- Oral presentation
- Open Access
Extracellular volume by CMR is associated with serum biomarkers of extracellular matrix turnover and inflammation in hypertensive heart disease
Journal of Cardiovascular Magnetic Resonance volume 18, Article number: O103 (2016)
Cardiac biomarkers have become increasingly important in cardiovascular disease. With the ability to detect focal and diffuse myocardial fibrosis, CMR is an important imaging biomarker. Diffuse myocardial fibrosis, reflected by increased extracellular volume (ECV), may underlie increased cardiovascular risk. ECV could provide a novel tool to evaluate the association myocardial-specific fibrosis and serum biomarkers. We hypothesized that ECV would correlate with known cardiovascular serum biomarkers in hypertensive heart disease.
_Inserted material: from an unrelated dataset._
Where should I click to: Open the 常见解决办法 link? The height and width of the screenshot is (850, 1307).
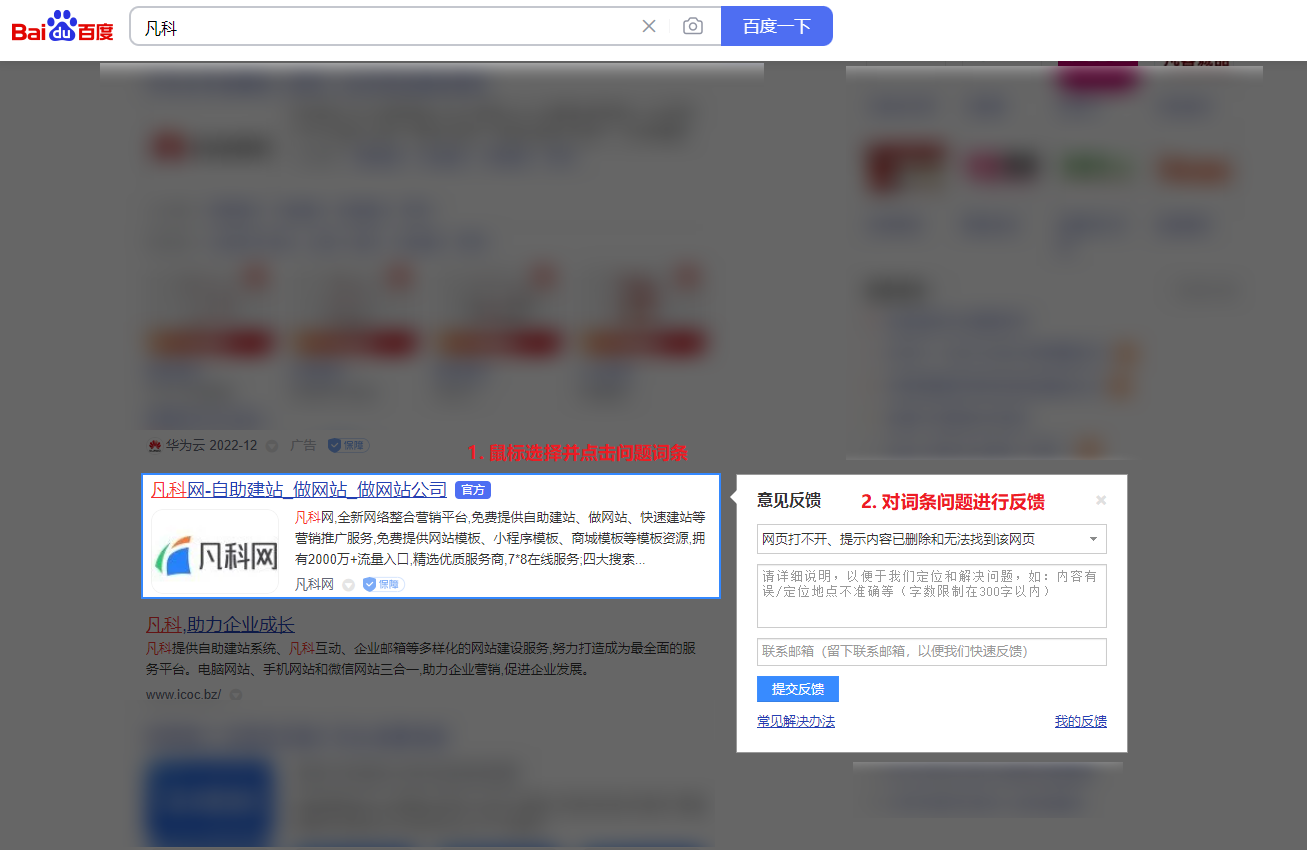point(795,720)
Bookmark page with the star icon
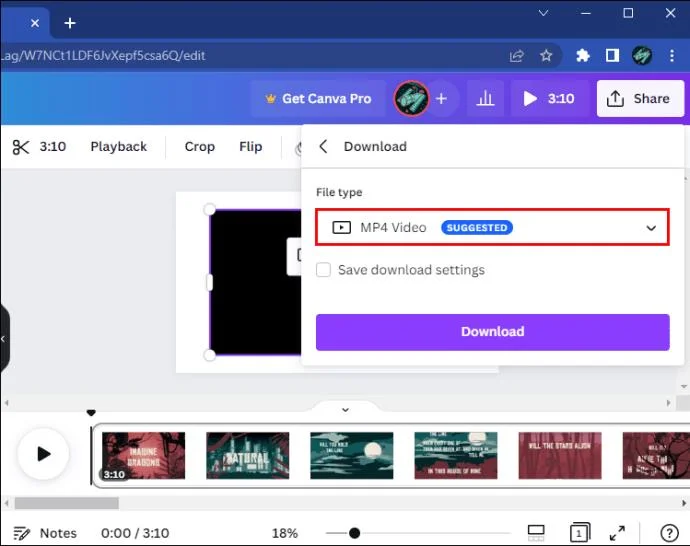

Patients with a history of hypertension with or without LVH by any non-invasive imaging modality and healthy volunteers (18 HTN, 13 HTN-LVH, and 13 controls) underwent CMR on a Siemens 1.5T Avanto and blood samples were obtained for biomarker analysis. T1 mapping was performed, using a previously validated modified Look-Locker inversion-recovery (MOLLI) pulse sequence, before 0.15 mmol/kg gadolinium DTPA (native T1) and at 10, 15, and 20 min post-contrast. Mean ECV and native T1 values were determined. Biomarkers were analyzed using the Proseek Multiplex CVD 96 × 96 (Olink Bioscience, Uppsala, Sweden). CMR parameters were compared with blood biomarkers via Pearson's correlation.
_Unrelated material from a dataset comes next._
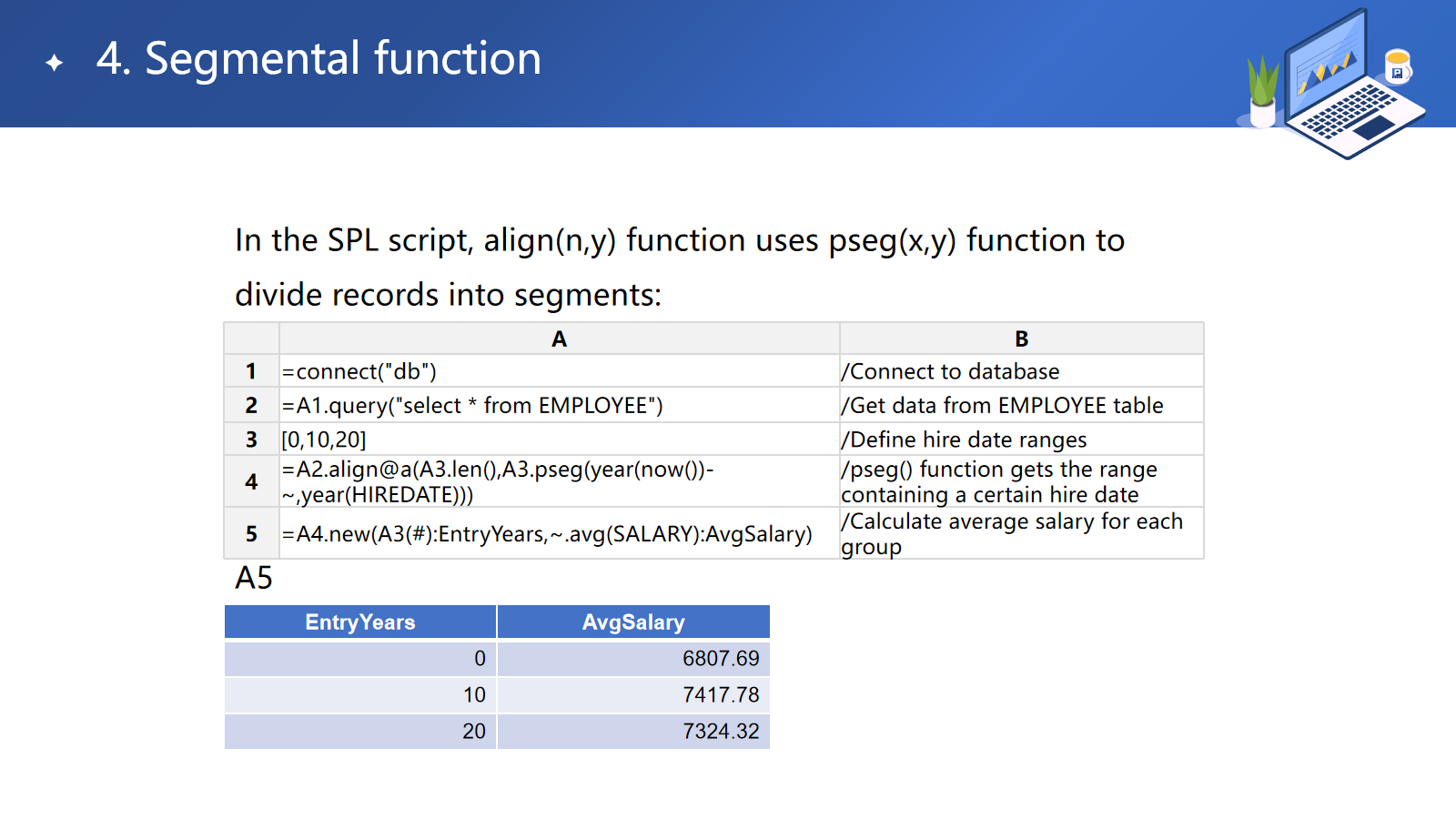Select the '4. Segmental function' title text

click(318, 59)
Mean age was 57 ± 7, 64 ± 13, and 57 ± 12 for control, HTN, and HTN-LVH groups, respectively. LV mass index (LVMI) (g/m2) was 49.0 ± 6.8, 54.7 ± 10.6, and 82.8 ± 14.1* and ECV was 0.25 ± 0.02, 0.26 ± 0.03, 0.30 ± 0.03* (*p < 0.05 vs. controls and HTN) respectively. Matrix metalloproteinase 7 (MMP-7), C-X-C motif chemokine 1 (CXCL1), and fatty acid binding protein 4 (FABP4) had the highest correlation with ECV in all groups (r values: 0.46; 0.45; 0.44; respectively, p < 0.005 for all) (Fig 1 [CK1]). LVMI was highly correlated with T cell immunoglobulin and mucin domain (TIM-1) and MMP-7 as well (r values: 0.55; 0.46; respectively, p < 0.005 for all).
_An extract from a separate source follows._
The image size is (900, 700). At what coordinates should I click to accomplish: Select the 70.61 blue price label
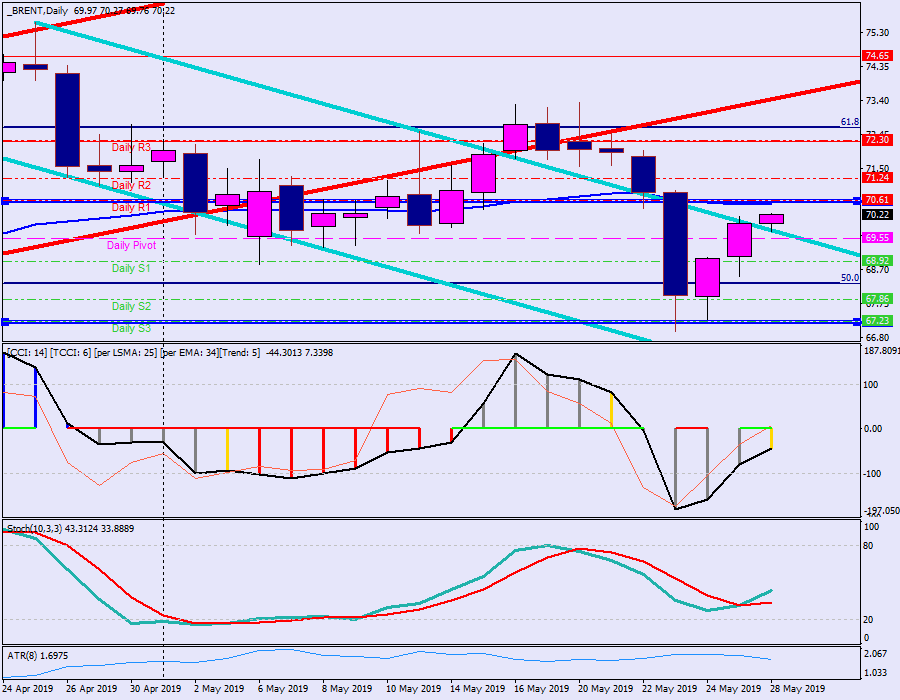point(877,201)
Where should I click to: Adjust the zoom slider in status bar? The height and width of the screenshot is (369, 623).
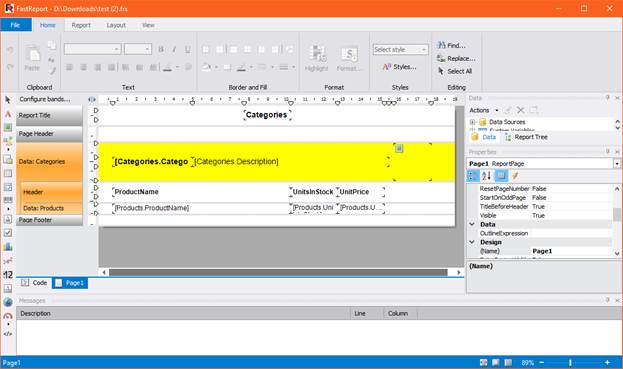(570, 362)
Increased ECV, seen in patients with HTN-LVH, corresponds with diffuse fibrosis and may be due in large part to systemic inflammation and resulting alterations and remodeling of the extracellular matrix. MMP-7 is involved in extracellular matrix remodeling and is known to be upregulated in cardiac fibrosis and LVH. CXCL-1 and FABP4 also play a role in inflammation. Recent evidence suggests that FABP4 is involved in the integration of metabolic and inflammatory pathways and may play important roles in insulin resistance, atherosclerosis and diastolic dysfunction. The novel finding of the correlation with ECV with these markers suggests a link between altered metabolism and inflammation with cardiac fibrosis.